Abstract

Thyroid cancer represents the first endocrine malignant neoplasm, accounting for 1% of human malignancy. The majority of which are well-differentiated cancer representing up to 90% of thyroid cancer and pursuing a favorable clinical course. The groups of poorly differentiated thyroid cancer (PDC) and anaplastic thyroid cancer (ATC) have a poor outcome and need a strict clinical surveillance. Thirty-four cases including 23 PDC/insular cancer and 9 ATC were examined for the expression of an immunohistochemical panel made up by HBME-1, galectin-3, and β-catenin and correlated either with histologic prognostic parameters or the overall surveillance. HBME-1 and galectin-3 were expressed in 100% of the PDC/insular cases and in none of the ATC cases. The data for β-catenin pointed out an 80% expression (12/15) in the PDCs and only a focal and nonspecific positivity in the ATCs.
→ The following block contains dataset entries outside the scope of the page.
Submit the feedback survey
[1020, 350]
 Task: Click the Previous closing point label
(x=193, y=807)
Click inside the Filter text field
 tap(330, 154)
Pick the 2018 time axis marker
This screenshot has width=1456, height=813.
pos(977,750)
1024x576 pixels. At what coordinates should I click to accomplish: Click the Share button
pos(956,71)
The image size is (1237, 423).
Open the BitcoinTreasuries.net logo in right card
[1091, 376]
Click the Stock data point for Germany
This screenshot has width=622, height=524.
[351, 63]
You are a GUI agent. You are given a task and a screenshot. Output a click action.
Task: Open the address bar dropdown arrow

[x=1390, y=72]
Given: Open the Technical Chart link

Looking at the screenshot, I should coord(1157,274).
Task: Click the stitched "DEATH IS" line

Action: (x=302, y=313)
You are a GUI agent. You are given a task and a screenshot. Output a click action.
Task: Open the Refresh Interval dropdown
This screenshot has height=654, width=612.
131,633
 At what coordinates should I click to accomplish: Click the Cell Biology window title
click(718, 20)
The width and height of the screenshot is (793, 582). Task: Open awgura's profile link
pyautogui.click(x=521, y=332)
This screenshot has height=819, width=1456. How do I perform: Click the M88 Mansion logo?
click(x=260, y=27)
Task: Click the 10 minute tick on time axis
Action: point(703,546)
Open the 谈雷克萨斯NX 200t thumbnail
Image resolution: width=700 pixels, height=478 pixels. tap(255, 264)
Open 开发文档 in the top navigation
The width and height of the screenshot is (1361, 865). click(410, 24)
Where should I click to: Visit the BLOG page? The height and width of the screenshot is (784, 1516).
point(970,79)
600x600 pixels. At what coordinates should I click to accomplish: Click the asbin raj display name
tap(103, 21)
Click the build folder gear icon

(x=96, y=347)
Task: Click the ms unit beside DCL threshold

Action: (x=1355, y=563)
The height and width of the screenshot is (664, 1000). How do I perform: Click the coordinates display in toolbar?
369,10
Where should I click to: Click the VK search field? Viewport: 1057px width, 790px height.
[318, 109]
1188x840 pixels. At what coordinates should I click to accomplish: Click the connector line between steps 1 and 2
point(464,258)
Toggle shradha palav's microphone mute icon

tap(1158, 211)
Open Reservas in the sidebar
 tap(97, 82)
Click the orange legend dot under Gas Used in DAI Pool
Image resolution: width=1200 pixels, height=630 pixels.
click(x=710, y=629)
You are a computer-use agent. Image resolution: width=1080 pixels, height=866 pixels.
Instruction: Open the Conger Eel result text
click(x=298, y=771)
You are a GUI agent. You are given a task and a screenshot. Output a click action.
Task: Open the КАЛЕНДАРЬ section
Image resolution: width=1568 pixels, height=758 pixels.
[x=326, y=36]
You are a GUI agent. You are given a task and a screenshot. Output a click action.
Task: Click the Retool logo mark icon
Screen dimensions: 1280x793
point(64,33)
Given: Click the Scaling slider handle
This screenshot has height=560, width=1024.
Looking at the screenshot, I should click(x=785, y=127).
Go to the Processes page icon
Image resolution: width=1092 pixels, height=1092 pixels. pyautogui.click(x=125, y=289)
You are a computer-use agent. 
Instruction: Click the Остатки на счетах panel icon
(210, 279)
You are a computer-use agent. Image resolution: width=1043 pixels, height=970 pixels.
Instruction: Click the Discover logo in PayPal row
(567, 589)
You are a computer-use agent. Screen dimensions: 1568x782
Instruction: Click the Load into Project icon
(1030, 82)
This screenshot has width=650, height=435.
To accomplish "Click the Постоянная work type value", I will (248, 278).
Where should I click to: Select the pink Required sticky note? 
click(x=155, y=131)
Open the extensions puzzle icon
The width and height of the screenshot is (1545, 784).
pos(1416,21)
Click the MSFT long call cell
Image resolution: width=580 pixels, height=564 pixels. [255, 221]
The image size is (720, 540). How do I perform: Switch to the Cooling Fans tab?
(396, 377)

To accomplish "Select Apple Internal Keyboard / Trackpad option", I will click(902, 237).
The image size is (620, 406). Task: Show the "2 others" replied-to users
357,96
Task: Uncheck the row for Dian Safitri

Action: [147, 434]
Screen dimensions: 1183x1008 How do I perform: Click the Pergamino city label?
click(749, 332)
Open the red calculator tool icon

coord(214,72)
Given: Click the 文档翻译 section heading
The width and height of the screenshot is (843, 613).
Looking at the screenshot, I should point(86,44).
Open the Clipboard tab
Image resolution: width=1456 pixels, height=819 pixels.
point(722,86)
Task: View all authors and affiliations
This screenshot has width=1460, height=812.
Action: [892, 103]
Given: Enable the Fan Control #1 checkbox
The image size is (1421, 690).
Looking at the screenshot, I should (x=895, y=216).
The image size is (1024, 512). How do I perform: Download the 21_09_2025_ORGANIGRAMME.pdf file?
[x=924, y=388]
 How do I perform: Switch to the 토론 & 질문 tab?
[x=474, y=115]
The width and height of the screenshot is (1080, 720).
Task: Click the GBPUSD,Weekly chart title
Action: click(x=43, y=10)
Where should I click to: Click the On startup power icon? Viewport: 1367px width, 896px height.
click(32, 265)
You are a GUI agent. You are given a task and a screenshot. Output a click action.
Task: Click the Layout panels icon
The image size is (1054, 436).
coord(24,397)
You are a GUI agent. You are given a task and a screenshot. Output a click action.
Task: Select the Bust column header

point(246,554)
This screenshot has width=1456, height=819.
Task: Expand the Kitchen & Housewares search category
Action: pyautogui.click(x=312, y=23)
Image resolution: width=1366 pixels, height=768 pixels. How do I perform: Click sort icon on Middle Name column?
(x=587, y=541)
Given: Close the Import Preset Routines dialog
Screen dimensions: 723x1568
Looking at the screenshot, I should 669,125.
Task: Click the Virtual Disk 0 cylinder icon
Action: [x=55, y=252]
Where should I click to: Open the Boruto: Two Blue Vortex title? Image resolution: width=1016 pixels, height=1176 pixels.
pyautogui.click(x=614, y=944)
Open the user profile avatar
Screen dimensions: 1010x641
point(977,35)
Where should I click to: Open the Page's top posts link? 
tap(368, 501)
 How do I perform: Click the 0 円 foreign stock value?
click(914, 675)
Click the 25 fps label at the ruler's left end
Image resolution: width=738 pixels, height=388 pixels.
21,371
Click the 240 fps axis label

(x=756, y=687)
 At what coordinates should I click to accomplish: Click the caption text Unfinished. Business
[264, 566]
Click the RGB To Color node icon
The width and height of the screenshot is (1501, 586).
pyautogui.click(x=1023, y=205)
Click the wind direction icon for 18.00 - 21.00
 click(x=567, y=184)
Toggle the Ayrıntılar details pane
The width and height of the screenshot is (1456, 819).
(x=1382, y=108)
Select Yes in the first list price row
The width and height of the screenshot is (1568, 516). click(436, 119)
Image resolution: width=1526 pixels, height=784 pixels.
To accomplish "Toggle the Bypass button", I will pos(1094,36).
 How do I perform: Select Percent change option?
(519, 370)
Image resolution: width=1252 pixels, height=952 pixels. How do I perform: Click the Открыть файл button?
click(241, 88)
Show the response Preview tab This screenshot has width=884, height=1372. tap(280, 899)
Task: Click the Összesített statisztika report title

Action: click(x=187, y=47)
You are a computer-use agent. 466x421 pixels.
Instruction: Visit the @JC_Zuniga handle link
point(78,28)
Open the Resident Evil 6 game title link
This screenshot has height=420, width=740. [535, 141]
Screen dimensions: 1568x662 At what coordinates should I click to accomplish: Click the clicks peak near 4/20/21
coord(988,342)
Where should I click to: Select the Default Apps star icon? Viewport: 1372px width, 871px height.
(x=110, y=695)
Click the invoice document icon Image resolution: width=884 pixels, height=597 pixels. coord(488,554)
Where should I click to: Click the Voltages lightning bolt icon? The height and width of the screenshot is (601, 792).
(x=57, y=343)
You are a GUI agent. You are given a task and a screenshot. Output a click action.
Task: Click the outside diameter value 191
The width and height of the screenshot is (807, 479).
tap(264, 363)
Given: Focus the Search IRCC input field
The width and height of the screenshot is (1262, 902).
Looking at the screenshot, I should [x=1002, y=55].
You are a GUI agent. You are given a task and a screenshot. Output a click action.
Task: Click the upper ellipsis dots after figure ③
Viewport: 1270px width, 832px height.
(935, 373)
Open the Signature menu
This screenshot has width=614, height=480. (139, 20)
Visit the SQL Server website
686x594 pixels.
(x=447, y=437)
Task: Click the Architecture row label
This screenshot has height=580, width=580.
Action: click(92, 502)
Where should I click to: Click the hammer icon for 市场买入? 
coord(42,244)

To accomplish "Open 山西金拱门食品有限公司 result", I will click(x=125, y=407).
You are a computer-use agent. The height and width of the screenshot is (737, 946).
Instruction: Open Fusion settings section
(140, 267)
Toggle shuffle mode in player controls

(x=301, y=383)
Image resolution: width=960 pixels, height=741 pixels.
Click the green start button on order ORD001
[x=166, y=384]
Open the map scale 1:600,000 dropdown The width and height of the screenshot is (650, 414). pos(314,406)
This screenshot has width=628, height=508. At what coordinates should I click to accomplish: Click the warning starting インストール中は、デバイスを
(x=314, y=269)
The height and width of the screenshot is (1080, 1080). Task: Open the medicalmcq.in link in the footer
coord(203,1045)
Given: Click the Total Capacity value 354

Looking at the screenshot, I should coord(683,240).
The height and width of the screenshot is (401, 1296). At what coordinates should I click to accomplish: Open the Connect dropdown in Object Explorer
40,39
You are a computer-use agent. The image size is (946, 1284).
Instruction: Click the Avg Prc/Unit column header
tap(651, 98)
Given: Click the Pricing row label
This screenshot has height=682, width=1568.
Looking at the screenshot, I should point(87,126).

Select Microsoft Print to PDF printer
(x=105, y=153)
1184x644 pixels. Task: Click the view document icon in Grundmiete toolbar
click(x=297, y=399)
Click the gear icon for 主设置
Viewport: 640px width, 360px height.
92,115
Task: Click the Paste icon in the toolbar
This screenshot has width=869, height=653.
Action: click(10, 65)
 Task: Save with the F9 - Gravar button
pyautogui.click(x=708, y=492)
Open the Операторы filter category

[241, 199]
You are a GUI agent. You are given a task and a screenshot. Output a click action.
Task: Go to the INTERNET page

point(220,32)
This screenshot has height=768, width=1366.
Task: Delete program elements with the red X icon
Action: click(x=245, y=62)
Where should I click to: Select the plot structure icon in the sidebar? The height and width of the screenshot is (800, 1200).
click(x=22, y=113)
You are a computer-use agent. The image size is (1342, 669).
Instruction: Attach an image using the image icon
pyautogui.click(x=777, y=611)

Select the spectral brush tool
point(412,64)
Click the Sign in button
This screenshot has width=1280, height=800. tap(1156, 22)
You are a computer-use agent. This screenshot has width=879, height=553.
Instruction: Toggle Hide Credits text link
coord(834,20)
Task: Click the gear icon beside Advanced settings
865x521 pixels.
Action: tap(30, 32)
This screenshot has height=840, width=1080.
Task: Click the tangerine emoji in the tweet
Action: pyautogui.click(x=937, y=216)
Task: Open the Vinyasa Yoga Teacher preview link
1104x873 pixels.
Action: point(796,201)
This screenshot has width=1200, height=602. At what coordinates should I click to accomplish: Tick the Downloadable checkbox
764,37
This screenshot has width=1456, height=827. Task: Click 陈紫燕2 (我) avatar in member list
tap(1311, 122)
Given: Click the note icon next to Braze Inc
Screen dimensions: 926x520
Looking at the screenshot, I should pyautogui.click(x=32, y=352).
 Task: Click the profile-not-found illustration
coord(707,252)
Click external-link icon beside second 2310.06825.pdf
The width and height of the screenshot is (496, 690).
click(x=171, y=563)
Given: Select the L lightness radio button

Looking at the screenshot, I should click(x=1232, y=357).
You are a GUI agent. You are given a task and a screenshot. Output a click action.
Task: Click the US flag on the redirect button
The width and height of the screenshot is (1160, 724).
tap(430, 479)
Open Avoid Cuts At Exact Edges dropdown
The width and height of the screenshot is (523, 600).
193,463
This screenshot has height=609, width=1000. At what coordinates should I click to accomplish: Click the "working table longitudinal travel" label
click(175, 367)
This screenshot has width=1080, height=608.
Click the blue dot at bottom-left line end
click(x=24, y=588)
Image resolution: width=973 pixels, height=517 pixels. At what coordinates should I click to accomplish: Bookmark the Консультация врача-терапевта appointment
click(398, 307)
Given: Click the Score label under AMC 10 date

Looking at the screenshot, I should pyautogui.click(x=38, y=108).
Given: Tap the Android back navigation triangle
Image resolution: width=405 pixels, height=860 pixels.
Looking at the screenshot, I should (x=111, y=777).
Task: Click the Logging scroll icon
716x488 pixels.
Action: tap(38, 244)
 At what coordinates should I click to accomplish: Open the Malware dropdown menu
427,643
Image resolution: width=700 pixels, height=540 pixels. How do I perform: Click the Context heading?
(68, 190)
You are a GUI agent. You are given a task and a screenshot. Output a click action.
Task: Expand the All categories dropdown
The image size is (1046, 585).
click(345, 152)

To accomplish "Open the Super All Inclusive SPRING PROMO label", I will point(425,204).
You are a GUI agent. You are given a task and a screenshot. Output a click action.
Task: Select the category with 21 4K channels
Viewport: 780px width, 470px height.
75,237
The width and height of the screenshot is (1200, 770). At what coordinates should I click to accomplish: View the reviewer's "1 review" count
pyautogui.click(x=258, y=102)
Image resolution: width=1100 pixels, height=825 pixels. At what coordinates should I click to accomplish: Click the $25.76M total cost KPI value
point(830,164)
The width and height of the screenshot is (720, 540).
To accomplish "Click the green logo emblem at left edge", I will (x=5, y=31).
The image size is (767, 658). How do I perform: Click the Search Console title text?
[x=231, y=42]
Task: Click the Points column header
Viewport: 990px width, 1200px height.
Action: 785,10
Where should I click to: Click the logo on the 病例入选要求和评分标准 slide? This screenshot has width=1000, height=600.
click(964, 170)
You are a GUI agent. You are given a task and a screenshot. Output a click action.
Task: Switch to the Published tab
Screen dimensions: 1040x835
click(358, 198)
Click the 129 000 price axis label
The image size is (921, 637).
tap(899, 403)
A β-catenin-positive expression was found in all patients with a worse outcome/death and in the presence of vascular invasion and metastatic disease. All 3 PDC patients with β-catenin negativity are alive, whereas only 41% (5/12) are alive in the β-catenin-positive group. Our data set up the idea that PDC represents an intermediate step in the biological process of dedifferentiation of thyroid tumors toward ATC. This shift is underlined by the β-catenin expression, which seems to be related to a worse prognostic behavior. HBME-1 and galectin-3 show a similar pattern in PDC compared with well-differentiated carcinoma, whereas they are not expressed, as well as β-catenin, in anaplastic carcinomas.